The straight pull bolt has a small lever to give your finger some purchase to cock the action – simply pull the bolt back and push it in again to cycle pellets through the 10 shot .22 / 12 shot .177 disc-type magazine, two of which are provided. The system is simple and very effective, however, if you plan on putting hundreds of pellets through the Hortitsia in a session on the range, the lever can make your finger sore. The two stage trigger is adjustable, once you have removed the stock, with a defined stop after the first stage and a crisp let off. The trigger guard also houses a small gold coloured safety catch – push it forward to make the rifle live and back to lock the trigger up. The 135mm picatinny rail provides plenty of real estate to mount a scope and whilst there are no additional rails for accessories, a sling stud is supplied.
The barrels are fully shrouded. On the 330mm barrel version I tested, the shroud extended 150mm beyond the end of the barrel, effectively working as a silencer. As a result, although it is possible to fit a silencer to a 1/2 inch UNF thread, I found the rifle very quiet without one. The Hortitsia’s air cylinder is rated to accept a 300 bar fill. So as to avoid undue pressure on the rifle, and because my tank wasn’t full, I filled to 200 bar which was enough for 150 accurate and consistent .22 shots at just under 12 ft. lbs. thanks to the regulated action.

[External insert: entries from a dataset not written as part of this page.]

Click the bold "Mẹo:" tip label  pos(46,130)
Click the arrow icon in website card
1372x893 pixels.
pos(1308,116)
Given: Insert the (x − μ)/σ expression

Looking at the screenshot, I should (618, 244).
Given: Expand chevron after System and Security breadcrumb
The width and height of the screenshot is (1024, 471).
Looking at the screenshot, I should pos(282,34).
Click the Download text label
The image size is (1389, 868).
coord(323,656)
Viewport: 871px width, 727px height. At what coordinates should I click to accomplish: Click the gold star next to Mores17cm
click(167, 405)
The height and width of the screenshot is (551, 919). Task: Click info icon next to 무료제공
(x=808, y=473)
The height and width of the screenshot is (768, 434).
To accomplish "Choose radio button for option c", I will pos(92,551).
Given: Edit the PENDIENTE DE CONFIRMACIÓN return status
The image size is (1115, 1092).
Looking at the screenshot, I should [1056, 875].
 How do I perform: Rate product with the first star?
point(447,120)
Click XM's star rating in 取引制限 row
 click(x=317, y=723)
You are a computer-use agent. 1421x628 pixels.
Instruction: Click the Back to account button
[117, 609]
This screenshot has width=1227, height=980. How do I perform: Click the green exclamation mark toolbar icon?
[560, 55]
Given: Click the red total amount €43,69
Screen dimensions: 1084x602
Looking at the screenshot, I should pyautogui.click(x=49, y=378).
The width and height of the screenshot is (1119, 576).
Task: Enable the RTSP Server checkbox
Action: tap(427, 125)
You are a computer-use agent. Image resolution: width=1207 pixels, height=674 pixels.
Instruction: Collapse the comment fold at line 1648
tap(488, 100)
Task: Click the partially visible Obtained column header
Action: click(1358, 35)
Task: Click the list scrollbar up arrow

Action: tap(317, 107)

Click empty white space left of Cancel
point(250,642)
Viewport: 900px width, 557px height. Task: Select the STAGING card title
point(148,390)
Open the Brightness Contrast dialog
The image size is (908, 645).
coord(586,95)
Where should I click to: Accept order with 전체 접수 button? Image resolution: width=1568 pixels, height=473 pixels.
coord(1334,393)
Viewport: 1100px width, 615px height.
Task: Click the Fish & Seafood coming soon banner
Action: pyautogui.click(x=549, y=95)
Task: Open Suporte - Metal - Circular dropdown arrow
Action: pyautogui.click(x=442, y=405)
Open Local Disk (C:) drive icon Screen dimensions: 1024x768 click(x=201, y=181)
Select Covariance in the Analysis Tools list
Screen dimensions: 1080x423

The pressure gauge is located under the muzzle and Zbroia provides two filling probes – one with a conventional thread and the other moulded to snap on to a quick fit type connector. Filling is achieved by rotating a collar at the front of the cylinder against a stop to reveal the port and accept the probe. Once filled, rotate the collar in the opposite direction against the stop again to close the port.